RATIONALE         top

       Examples in some historical documentation state that options −um with
       one input file keep the first in each set of lines with equal keys.
       This behavior was deemed to be an implementation artifact and was not

       The −z option was omitted; it is not standard practice on most
       systems and is inconsistent with using sort to sort several files
       individually and then merge them together. The text concerning −z in
       historical documentation appeared to require implementations to
       determine the proper buffer length during the sort phase of
       operation, but not during the merge.

       The −y option was omitted because of non-portability. The −M option,
       present in System V, was omitted because of non-portability in
       international usage.

       An undocumented −T option exists in some implementations. It is used
       to specify a directory for intermediate files. Implementations are
       encouraged to support the use of the TMPDIR environment variable
       instead of adding an option to support this functionality.

       The −k option was added to satisfy two objections. First, the zero-
       based counting used by sort is not consistent with other utility
       conventions. Second, it did not meet syntax guideline requirements.

       Historical documentation indicates that ``setting −n implies −b''.
       The description of −n already states that optional leading <blank>s
       are tolerated in doing the comparison. If −b is enabled, rather than
       implied, by −n, this has unusual side-effects. When a character
       offset is used in a column of numbers (for example, to sort modulo
       100), that offset is measured relative to the most significant digit,
       not to the column.  Based upon a recommendation from the author of
       the original sort utility, the −b implication has been omitted from
       this volume of POSIX.1‐2008, and an application wishing to achieve
       the previously mentioned side-effects has to code the −b flag

       Earlier versions of this standard allowed the −o option to appear
       after operands. Historical practice allowed all options to be
       interspersed with operands. This version of the standard allows
       implementations to accept options after operands but conforming
       applications should not use this form.

       Earlier versions of this standard also allowed the number and
       +number options. These options are no longer specified by
       POSIX.1‐2008 but may be present in some implementations.
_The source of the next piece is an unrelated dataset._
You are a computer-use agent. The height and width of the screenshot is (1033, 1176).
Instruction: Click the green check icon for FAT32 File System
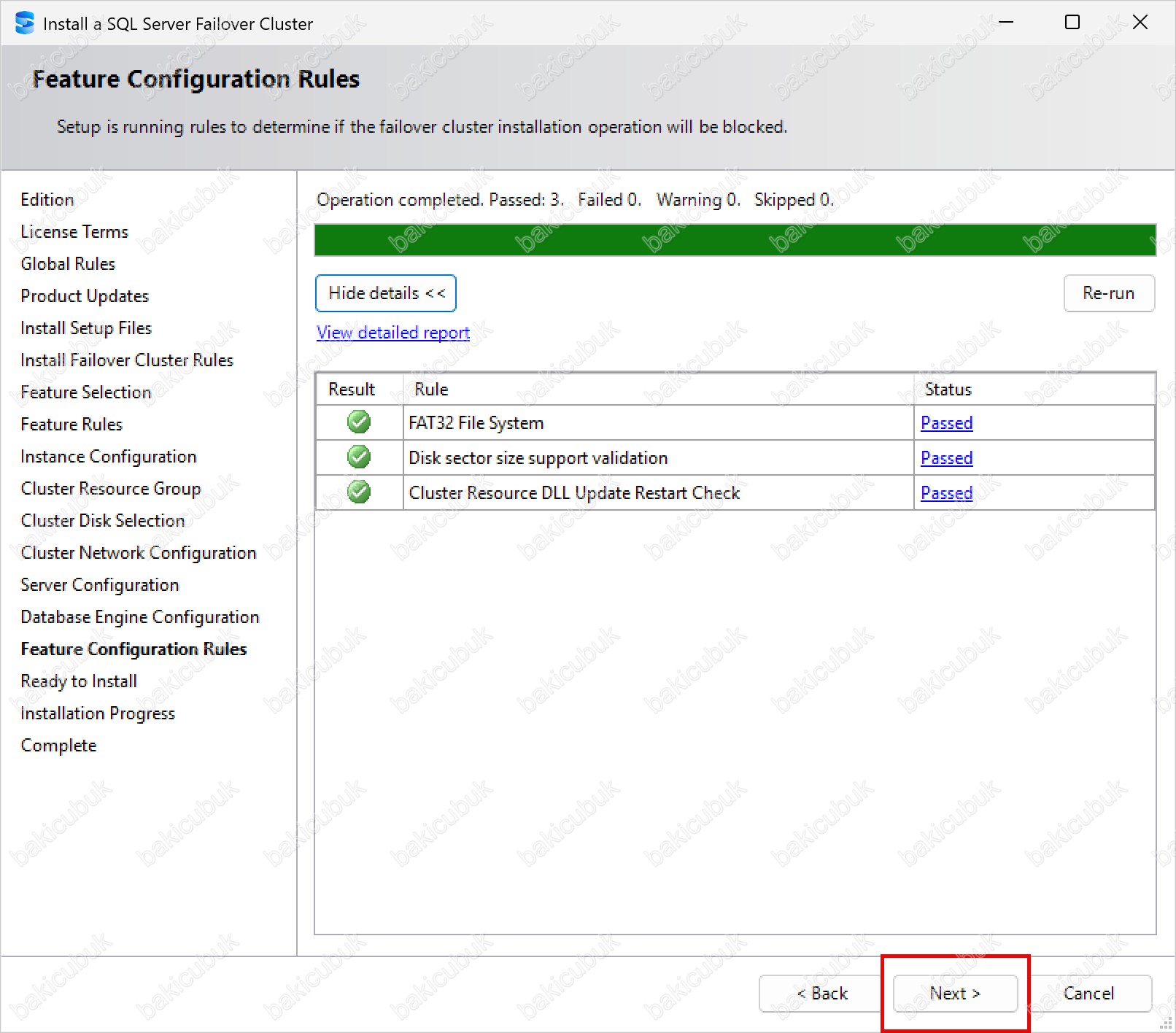[x=358, y=422]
       Historical implementations produced a message on standard error when
       −c was specified and disorder was detected, and when −c and −u were
       specified and a duplicate key was detected. An earlier version of
       this standard contained wording that did not make it clear that this
       message was allowed and some implementations removed this message to
       be sure that they conformed to the standard's requirements.
       Confronted with this difference in behavior, interactive users that
       wanted to be sure that they got visual feedback instead of just exit
       code 1 could have used a command like:

           sort −c file || echo disorder

       whether or not the sort utility provided a message in this case. But,
       it was not easy for a user to find where the disorder or duplicate
       key occurred on implementations that do not produce a message,
       especially when some parts of the input line were not part of the key
       and when one or more of the −b, −d, −f, −i, −n, or r options or
       keydef type modifiers were in use. POSIX.1‐2008 requires a message to
       be produced in this case. POSIX.1‐2008 also contains the −C option
       giving users the ability to choose either behavior.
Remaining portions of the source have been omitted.